Une approche éthique

Un engagement fort de l’unité est de développer et valoriser une approche éthique. Cette vision apparaît incontournable pour concrétiser la place aujourd’hui reconnue des Sciences Humaines et Sociales dans les cursus universitaires, comme l’affirmait le dossier de presse du ministère du 4 juillet 2016, intitulé « les Sciences Humaines et Sociales, un investissement pour l’avenir », et plus particulièrement sans doute dans une filière de santé. L’intention est de s’appuyer sur deux concepts fondamentaux en réflexion éthique : pluridisciplinarité et transdisciplinarité.
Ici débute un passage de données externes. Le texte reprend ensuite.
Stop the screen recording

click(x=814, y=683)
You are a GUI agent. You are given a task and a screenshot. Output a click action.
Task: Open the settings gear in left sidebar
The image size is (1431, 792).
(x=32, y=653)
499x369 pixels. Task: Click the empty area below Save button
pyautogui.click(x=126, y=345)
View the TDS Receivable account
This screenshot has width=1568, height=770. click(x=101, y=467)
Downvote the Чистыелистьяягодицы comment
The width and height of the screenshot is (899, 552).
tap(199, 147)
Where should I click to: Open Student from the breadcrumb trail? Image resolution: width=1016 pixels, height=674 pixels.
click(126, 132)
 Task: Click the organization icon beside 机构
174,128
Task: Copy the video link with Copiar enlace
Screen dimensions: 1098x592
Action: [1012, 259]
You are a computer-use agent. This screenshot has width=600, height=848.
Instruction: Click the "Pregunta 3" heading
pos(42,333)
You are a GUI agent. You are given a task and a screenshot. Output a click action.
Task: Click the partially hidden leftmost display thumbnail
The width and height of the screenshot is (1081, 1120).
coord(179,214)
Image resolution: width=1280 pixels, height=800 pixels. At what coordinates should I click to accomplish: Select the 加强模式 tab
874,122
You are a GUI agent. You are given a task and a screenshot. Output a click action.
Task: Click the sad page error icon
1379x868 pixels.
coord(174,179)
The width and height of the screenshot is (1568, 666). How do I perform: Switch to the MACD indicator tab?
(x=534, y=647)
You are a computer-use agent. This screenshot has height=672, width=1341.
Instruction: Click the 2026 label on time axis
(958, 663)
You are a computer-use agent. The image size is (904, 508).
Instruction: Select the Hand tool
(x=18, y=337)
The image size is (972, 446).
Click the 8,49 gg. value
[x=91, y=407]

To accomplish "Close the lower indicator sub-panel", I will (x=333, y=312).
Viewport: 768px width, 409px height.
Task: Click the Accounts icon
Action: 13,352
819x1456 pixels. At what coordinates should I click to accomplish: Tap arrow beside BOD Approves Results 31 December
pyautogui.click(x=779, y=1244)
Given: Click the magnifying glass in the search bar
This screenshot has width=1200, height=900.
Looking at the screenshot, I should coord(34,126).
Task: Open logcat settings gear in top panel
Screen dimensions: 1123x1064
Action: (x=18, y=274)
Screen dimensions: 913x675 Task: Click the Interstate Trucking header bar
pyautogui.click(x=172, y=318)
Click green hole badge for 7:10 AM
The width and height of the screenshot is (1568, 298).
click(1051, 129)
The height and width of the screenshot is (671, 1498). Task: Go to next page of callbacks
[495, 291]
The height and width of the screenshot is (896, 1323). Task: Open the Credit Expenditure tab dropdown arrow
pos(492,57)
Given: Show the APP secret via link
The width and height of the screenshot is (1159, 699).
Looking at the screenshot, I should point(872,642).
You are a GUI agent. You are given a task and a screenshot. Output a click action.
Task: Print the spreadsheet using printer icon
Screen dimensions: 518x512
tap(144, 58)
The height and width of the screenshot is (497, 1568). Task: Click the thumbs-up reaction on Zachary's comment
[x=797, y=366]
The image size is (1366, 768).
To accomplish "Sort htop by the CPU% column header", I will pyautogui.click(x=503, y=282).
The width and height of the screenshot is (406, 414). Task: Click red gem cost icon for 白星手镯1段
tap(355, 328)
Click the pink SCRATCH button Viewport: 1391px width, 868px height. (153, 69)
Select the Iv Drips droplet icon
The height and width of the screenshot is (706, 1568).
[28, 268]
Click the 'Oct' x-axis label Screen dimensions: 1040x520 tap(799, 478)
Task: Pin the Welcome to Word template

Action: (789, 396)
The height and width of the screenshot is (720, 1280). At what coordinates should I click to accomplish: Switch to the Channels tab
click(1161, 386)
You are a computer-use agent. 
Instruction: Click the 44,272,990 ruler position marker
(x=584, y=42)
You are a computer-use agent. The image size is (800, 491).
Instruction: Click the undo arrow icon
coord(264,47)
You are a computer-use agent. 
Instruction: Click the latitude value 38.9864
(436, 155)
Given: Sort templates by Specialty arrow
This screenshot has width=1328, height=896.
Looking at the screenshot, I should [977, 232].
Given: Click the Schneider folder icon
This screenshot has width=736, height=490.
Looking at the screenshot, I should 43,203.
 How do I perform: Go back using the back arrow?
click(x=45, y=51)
Pluridisciplinarité car une telle réflexion s’enrichit d’autres disciplines : la sociologie, l’ethnologie, l’anthropologie par exemple qui nous permettent de comprendre nos sociétés pluriculturelles ; et transdisciplinarité car la réflexion concerne l’ensemble des disciplines enseignées en médecine bucco-dentaire en particulier et dans toutes les disciplines médicales en général. La finalité est de promouvoir une éthique de responsabilité, en la distinguant franchement de l’éthique de conviction, parfaitement audible par ailleurs, représentant en général le résultat de réflexions spirituelles, mais alors éloignées du fruit de recherches. L’éthique de responsabilité, basée sur de la recherche, correspond bien à une discipline universitaire au sens où la recherche nourrit l’enseignement. Pour ce qui nous concerne, les solutions trouvées sont fondées sur des études de terrain conduites selon les méthodes des sciences humaines.